Pendant l'année 1387, les déplacements de la Reine furent fréquents. Pour ses chevauchées, elle part en pompeux équipage[206]: la selle de son palefroi est «en veluiau à bordure d'or de Chypre, avec un harnois vermeil, le mors et les estriers de fin cuivre, esmaillés à ses armes». Moins luxueuses, mais très élégantes «en leur couverture d'iraigne[207] vermeille, rubannées tout entour de rubans de soie et clouées de rosettes», sont les selles des damoiselles qui l'accompagnent; et, c'est entre Paris et les lieux de résidence de la Reine, un continuel envoi de messagers pour apporter «robes, cotes ou mantels à chevaucher».

[206] Arch. Nat. KK 34.

[207] L'Iraigne ou araigne était une espèce de drap aussi léger, pour ainsi dire qu'une toile d'araignée.

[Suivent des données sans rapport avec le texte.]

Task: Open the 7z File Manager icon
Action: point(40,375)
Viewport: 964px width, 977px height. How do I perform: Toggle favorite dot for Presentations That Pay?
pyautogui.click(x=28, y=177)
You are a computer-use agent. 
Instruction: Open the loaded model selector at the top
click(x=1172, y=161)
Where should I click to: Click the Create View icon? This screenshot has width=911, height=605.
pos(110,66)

En mars Isabeau est à Senlis[208]; le Roi dut l'y visiter souvent puisqu'il passa la plus grande partie de ce printemps au nord de Paris. Le 26 mai, la Reine célèbre la fête de la Pentecôte à l'abbaye de Maubuisson[209]. Puis s'étant rapprochée de Paris, elle réside, pendant le mois de juillet au Val-de-Rueil[210], d'où elle part en compagnie du Roi, pour un grand tour de pèlerinages et de lieux de plaisance.

[208] «Pierre l'Estourneau va de Paris à Senlis porter à la Reine, deux cottes hardies à chevaucher». Arch. Nat. KK 18, fº 100 vº.—La cotte hardie, ou cotardie, était un surcot muni de longues ailes pendant derrière les bras, ou bien de courts et amples mancherons, et qui se portait sur un premier surcot ou était posée directement sur la cotte. Voy. Quicherat, Histoire du costume en France, p. 195-196.

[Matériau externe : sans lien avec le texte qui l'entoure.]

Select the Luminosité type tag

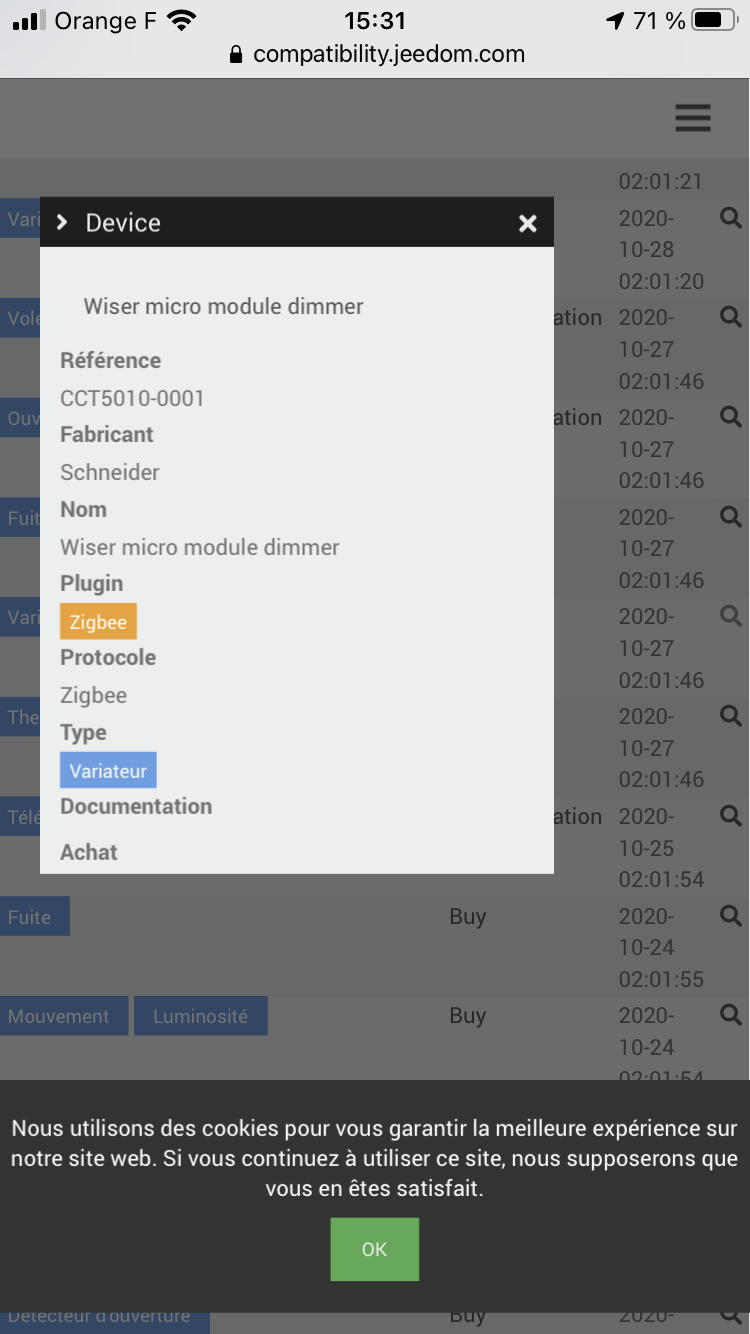tap(200, 1016)
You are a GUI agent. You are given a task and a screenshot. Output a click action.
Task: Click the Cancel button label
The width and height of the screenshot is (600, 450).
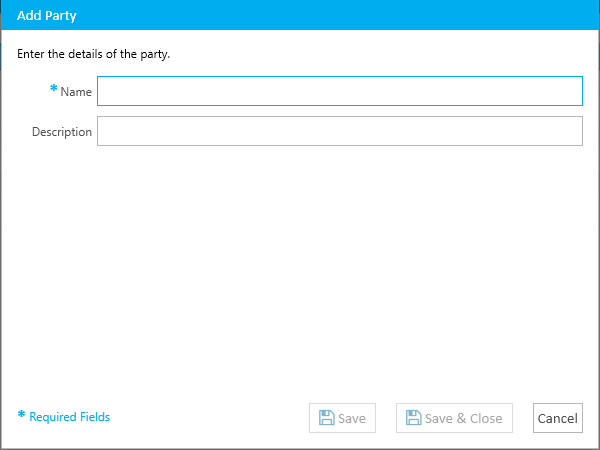pos(558,418)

[209] Pierre l'Estourneau vient à Maubuisson, apporter à la Reine «sa robe de Pentecôte». Il était d'usage à la cour de revêtir de riches robes neuves aux grandes fêtes de l'année. Arch. Nat. KK 18, fº 111 vº.

[210] Arch. Nat. KK 18, fº 183 rº et vº et 227 rº.—Rueil, cant. de Marly-le-Roi, arr. de Versailles, dép. de Seine-et-Oise.—Charles VI résida au Val-de-Rueil, à la fin de juillet et dans les premiers jours d'août. KK 18, fº 193 rº et vº.